Join the Minnesota Zoo in connecting people, animals, and the natural world to save wildlife by participating in the City Nature Challenge. The CNC is a contest between nearly 60 cities from around the world, to see which can engage the most people in finding and making the most observations of nature in a four day span. The Minnesota Zoo is committed to connecting people to nature and invites you to help the Twin Cities win this friendly competition. Results will be announced on Friday, May 4, may the best city (the Twin Cities) win!

This contest runs from April 27 to April 30, and all observations are captured using the iNaturalist app. iNaturalist is a citizen science app that brings together professional scientists and projects on this social network with citizen scientists and local naturalists and biologists. You can contribute to real science, in a very real way. Every observation is a contribution to biodiversity science. iNaturalist shares your findings to the world that allows scientists to use your data. All you have to do is observe.

You don’t need the help of the Minnesota Zoo to participate in this 4-day challenge, but if you do, naturalists from the Minnesota Zoo’s Education Department will be on-site at the Medtronic Minnesota Trail Bird Deck from 10am-2pm on Saturday, April 28 and Sunday, April 29 to show guests how to use the iNaturalist app and assist them with the making and uploading of observations, and possible species’ identification.
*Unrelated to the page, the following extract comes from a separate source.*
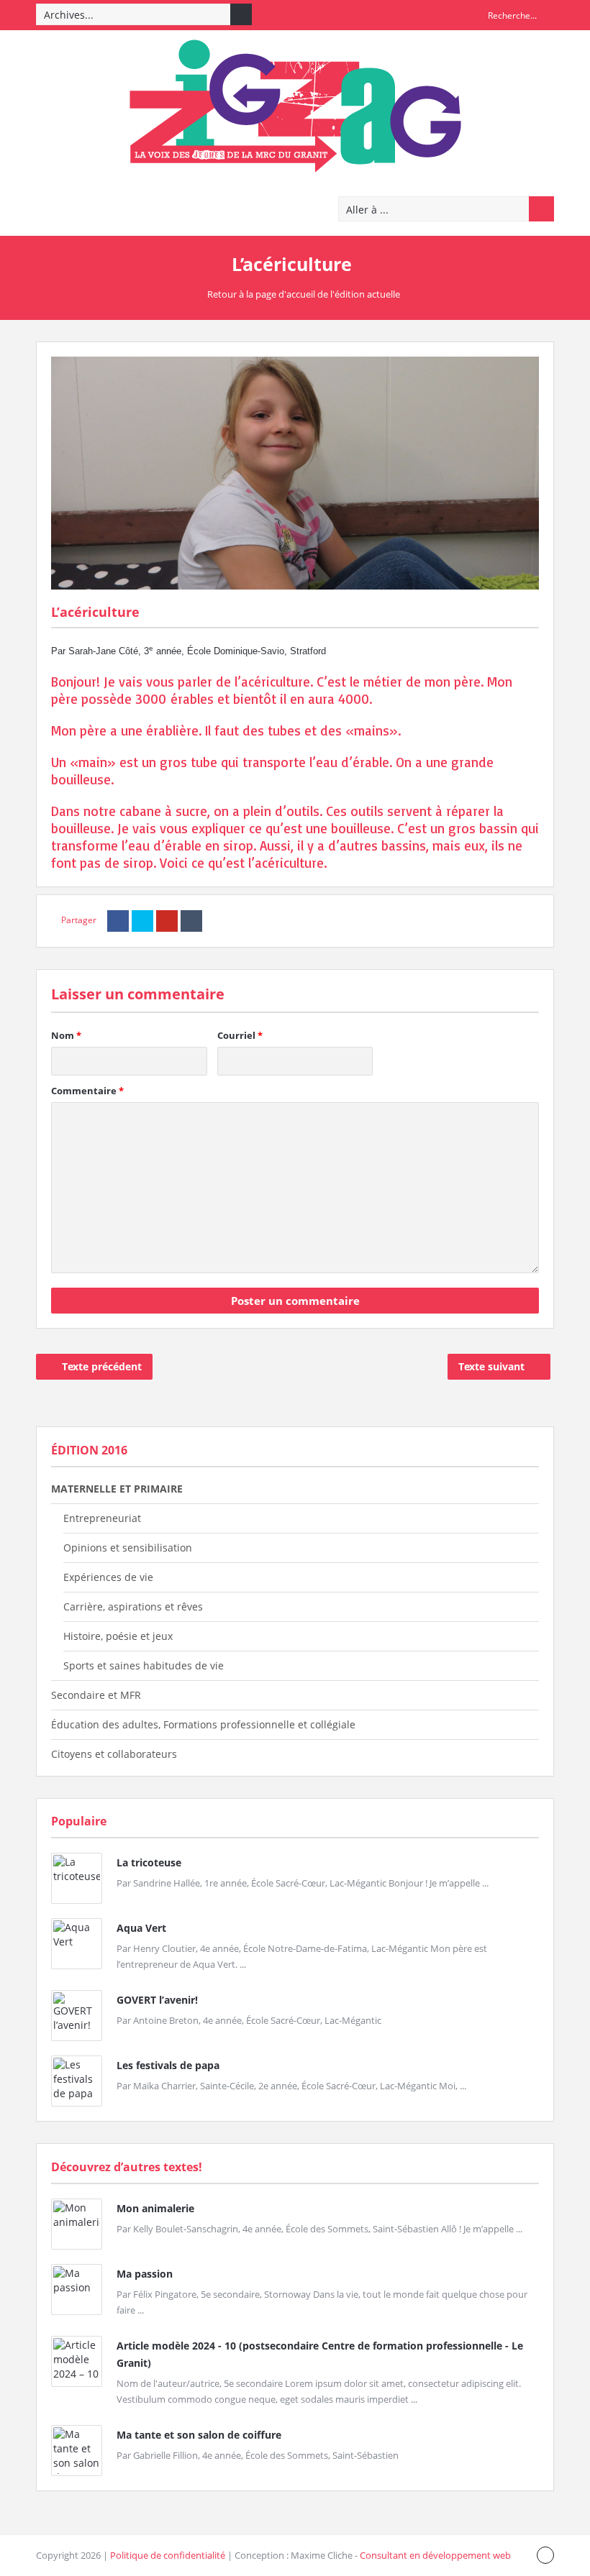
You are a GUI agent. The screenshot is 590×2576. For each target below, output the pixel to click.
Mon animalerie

What to do in four easy steps:

  • Step 1: Create your own iNaturalist account by downloading the free app from the AppStore or Google Play.
  • Step 2: Find wildlife (any plant, animal, fungi, slime mold, or any other evidence of life, including scat, fur, tracks, shells and carcasses).
  • Step 3: Take a picture of what you find and note the location of the critter or plant.
  • Step 4: Share your observations by uploading your findings through iNaturalist.

What is citizen science you ask? Citizen Science really is just like is sounds. It’s the collection of information by members of the public as part of a project with professional scientists. The Minnesota Zoo uses citizen science to better understand our site and its flora and fauna better, and to engage our students and volunteers in new and deeper ways, while teaching them about the scientific process.